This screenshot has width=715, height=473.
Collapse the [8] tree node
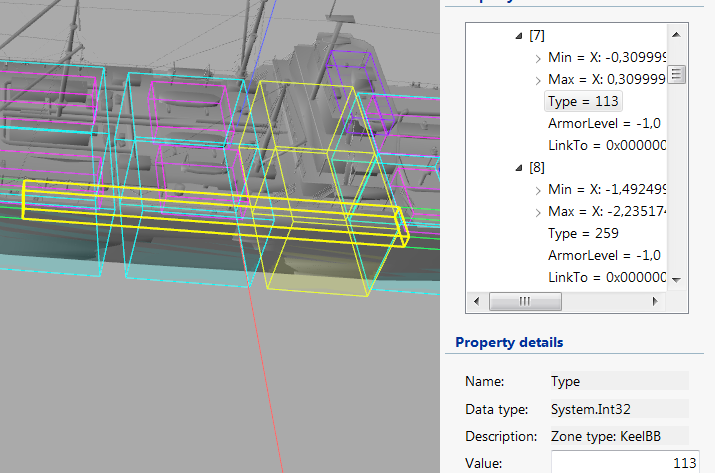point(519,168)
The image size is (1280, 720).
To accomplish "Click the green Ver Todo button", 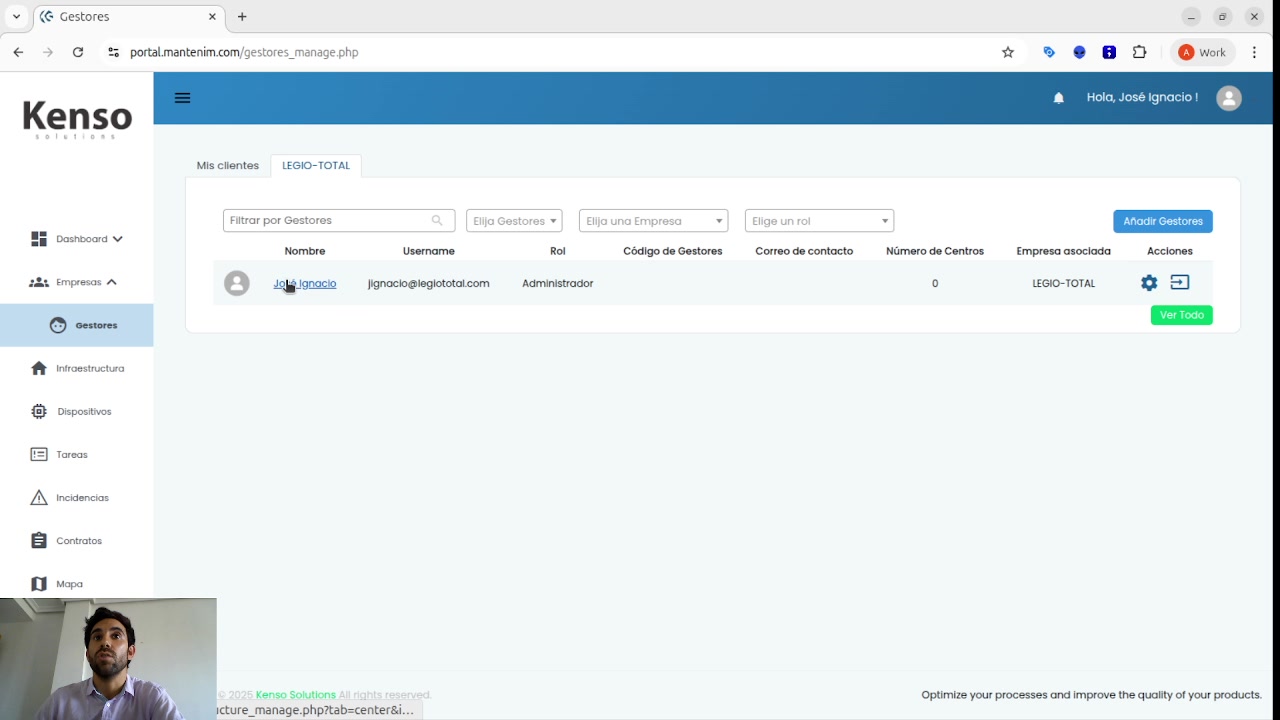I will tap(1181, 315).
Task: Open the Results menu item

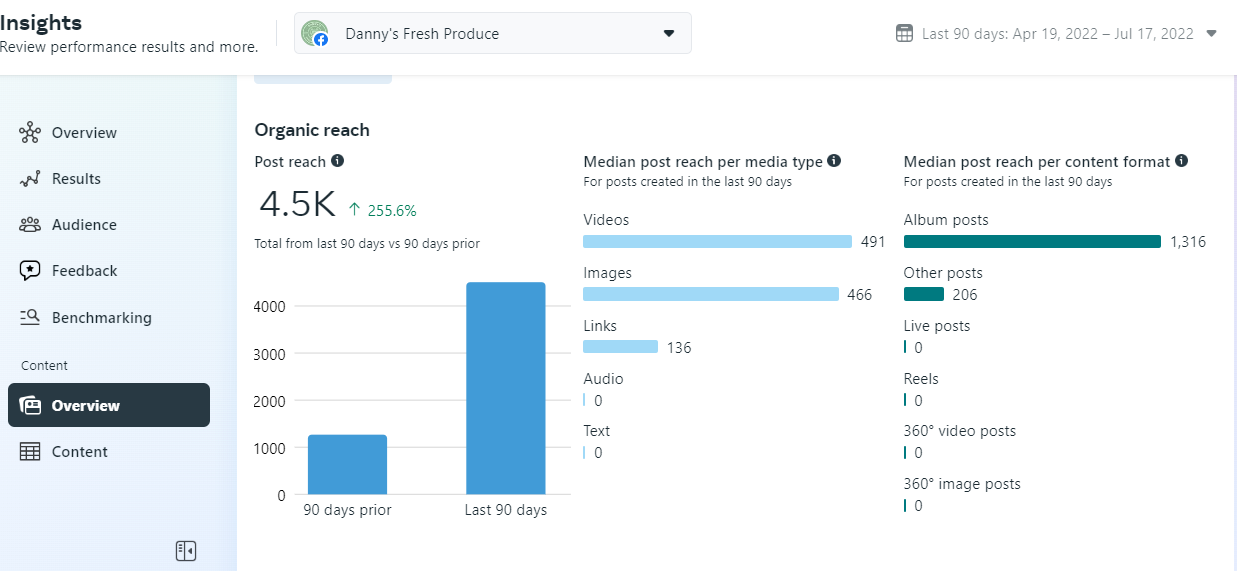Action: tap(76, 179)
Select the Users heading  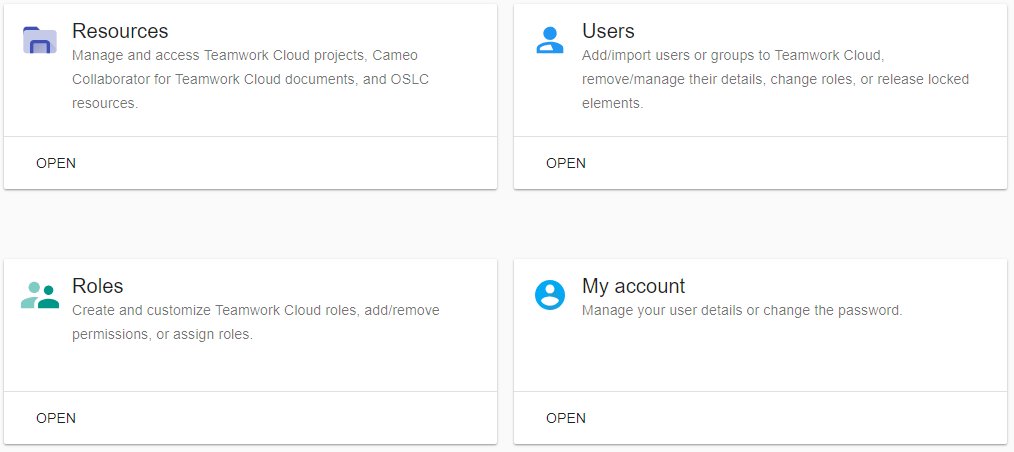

#####

- _ANFORDERUNGEN_
Gib die Zeilen ab der Zeile mit „Task: Open the Results menu item“ bis zum Ende des Materials vollständig erneut aus und verschiebe dabei jede Zahl in den Koordinaten der Antworten um -79. Lass die Bilder weg, übernimm aber alles andere.

- _LÖSUNG_
Task: Open the Results menu item

Action: tap(-3, 100)
Select the Users heading  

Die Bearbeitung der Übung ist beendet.